» **ASSIGNED TASK A**: Please echo the passage of the course announcement below, starting at "Next week, we’ll" and ending at "for next week.".

» **STUDY TEXT**:
^^^^
Here are the prompts for your second substantial paper, which is due Tuesday April 19.

On Wednesday, we will wrap up our discussion of personal identity. Be sure you’re caught up with reading through the end of the Perry dialogue, if you haven’t already.

Next week, we’ll discuss issues about life and death: mostly about how to define these notions, but also to some degree about why/how death can be bad for the person who dies. Our readings will all be from the Feldman book, Confrontations with the Reaper. Here is the reading schedule:

Wed Mar 30

Here are lecture notes on Fission Cases and Teletransportation. We didn’t get through all the material summarized there in today’s class, but will finish up with it on Monday. On Monday, we’ll also discuss some issues that arise in Perry’s Third Night, so read that for next week.

Relevant to today’s discussion of teletransportation and the movie The Prestige (which you all should have watched before this week’s sections), have a look at this 10 min video.

We’ll distribute the second paper topics next week.

For Mon Apr 11 (the week after next), read Chapter 1–3 of Feldman’s book Confrontations with the Reaper. Each chapter is short and easy to read.

In sections and after class, we continue to get questions about the final exam. I’ve already posted a review sheet for the first half of the class, and will post more of the same later. To be prepared for the exam, be sure you know what the different entries on the review sheet mean, and what bearing they have on issues we discussed in class. Near the end of the semester, we will also arrange for a review session to give you more opportunities to ask questions about things you’re still hazy on. We’ll also give you a sample of what the final will look like.

There may be some straightforward questions on the final, like “What does a compatibilist about free will think?” (answer: that it’s compatible with determinism) or “Does quasi-remembering something entail that you’re not the person it happened to?” (answer: no).

But most of the questions won’t be quite that direct. Still, we won’t ask trick/sneaky questions: just ones that probe your basic understanding of the positions and arguments we’ve discussed.

For example: one question might say, “If you’re a dualist, and so think that thinking feeling persons with real mental lives have to have souls, do you have to say that the person is identical to their soul?” If we just ask for a true/false response, the answer would be false. We’ve mentioned several times in class and the webnotes that dualists don’t have to say this. One alternative they could take is to say the person is identical to a combination of the soul and a body. Another view they could take is a version of the psychological continuity theories we’re discussing in class now: maybe a soul is needed to have experiences and (quasi-)memories in the first place, but you can have a single persisting person without its remaining the same soul. If we ask you for more than a true/false response, we might expect you to provide one or the other of those justifications for denying that a dualist has to identify persons with souls.

This should be something you’d be comfortable answering, if you’ve been understanding the positions and arguments we’ve discussed.
^^^^
Excerpts from a dataset:
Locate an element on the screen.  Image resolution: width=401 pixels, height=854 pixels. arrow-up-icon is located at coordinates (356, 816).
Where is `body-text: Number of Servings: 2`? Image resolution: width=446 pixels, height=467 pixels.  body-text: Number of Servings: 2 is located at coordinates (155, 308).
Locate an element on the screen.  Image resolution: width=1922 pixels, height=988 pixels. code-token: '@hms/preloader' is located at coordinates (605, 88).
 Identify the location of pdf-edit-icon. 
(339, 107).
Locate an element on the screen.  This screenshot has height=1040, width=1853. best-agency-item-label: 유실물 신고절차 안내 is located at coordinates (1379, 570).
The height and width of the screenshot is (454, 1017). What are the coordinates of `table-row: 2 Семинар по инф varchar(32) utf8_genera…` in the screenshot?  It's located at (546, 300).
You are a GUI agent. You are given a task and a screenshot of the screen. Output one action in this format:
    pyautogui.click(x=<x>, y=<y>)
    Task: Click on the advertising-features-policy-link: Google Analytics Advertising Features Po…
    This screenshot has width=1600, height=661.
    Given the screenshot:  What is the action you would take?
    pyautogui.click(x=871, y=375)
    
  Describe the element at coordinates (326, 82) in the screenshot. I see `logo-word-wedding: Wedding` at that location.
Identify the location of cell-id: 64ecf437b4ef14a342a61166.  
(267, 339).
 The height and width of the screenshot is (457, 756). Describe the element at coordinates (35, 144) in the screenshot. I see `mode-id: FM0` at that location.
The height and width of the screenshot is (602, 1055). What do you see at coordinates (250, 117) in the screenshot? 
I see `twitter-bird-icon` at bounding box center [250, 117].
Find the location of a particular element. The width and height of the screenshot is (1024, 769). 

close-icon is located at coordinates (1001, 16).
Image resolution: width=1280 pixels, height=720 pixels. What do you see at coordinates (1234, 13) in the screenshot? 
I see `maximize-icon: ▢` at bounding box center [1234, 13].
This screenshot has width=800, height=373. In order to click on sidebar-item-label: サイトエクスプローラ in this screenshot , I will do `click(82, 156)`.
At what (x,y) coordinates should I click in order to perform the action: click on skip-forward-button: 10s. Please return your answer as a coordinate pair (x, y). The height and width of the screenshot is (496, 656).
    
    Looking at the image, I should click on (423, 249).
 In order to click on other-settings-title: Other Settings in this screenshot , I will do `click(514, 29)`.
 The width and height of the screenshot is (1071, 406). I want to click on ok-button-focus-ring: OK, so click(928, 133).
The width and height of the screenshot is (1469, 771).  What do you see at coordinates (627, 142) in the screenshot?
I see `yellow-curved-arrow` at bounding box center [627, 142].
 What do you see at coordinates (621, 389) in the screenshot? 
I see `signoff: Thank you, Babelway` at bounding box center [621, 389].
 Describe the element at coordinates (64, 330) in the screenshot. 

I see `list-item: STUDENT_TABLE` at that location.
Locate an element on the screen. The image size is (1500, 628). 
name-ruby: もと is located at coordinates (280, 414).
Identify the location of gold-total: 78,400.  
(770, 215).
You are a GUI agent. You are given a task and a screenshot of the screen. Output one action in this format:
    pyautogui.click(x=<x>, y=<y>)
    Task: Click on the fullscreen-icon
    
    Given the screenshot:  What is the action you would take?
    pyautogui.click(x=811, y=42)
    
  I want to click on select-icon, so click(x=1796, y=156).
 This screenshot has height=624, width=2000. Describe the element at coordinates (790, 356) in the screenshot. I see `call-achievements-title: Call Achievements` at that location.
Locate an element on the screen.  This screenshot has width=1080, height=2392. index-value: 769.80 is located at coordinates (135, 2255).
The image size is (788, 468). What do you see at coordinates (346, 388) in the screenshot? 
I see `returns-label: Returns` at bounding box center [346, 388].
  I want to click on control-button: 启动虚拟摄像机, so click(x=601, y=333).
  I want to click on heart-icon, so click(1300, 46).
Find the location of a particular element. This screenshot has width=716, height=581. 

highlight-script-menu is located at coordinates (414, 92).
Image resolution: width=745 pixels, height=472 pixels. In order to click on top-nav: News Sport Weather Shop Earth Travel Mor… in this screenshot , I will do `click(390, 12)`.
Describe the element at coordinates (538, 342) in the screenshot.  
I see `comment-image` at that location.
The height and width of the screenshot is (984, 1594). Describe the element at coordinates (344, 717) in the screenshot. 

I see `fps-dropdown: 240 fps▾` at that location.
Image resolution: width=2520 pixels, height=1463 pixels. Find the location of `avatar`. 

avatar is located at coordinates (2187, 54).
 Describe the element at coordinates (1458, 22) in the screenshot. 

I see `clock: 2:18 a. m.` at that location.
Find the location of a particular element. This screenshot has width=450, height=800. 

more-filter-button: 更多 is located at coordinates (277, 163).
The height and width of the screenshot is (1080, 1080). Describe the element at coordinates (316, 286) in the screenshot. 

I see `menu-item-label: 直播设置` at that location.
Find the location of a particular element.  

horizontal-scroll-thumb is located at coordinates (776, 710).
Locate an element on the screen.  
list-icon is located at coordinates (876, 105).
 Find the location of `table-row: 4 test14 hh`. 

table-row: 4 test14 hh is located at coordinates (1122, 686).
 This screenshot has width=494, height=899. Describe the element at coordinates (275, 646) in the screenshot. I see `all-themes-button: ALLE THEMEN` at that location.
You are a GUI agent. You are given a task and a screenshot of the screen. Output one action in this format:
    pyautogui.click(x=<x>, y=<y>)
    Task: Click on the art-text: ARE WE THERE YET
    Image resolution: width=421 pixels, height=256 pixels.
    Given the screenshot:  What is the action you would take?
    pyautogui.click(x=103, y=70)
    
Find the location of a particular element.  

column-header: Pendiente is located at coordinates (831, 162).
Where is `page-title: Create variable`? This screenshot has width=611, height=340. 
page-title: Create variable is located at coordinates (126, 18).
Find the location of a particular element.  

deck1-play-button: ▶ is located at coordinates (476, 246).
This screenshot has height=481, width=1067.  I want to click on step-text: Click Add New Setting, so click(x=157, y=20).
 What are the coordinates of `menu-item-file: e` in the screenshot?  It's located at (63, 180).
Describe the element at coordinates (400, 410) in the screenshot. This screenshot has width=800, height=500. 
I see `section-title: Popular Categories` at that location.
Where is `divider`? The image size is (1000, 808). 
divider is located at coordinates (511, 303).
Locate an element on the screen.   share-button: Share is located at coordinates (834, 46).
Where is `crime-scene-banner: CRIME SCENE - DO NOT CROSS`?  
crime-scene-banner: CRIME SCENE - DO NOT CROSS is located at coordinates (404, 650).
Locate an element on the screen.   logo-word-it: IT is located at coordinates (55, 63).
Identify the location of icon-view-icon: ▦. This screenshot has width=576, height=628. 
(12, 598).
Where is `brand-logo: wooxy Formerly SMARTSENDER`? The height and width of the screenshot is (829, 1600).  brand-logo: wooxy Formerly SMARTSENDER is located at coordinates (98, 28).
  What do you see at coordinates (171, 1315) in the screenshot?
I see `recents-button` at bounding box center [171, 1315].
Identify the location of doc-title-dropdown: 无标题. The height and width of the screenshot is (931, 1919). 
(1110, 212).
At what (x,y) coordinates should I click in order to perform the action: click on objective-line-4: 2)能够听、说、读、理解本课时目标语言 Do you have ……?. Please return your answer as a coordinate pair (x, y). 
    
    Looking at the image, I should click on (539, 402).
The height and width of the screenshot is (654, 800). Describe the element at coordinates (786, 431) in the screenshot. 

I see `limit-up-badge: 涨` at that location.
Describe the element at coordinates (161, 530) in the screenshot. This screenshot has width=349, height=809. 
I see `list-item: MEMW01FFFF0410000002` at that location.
^^^^
» **ASSIGNED TASK B**: Duplicate the rows above, starting at the line that contains "coordinates (98, 28)." and ending at the line that contains "(1110, 212).".

» **RESPONSE BOX A**:
Next week, we’ll discuss issues about life and death: mostly about how to define these notions, but also to some degree about why/how death can be bad for the person who dies. Our readings will all be from the Feldman book, Confrontations with the Reaper. Here is the reading schedule:

Wed Mar 30

Here are lecture notes on Fission Cases and Teletransportation. We didn’t get through all the material summarized there in today’s class, but will finish up with it on Monday. On Monday, we’ll also discuss some issues that arise in Perry’s Third Night, so read that for next week.

» **RESPONSE BOX B**:
Where is `brand-logo: wooxy Formerly SMARTSENDER`? The height and width of the screenshot is (829, 1600).  brand-logo: wooxy Formerly SMARTSENDER is located at coordinates (98, 28).
  What do you see at coordinates (171, 1315) in the screenshot?
I see `recents-button` at bounding box center [171, 1315].
Identify the location of doc-title-dropdown: 无标题. The height and width of the screenshot is (931, 1919). 
(1110, 212).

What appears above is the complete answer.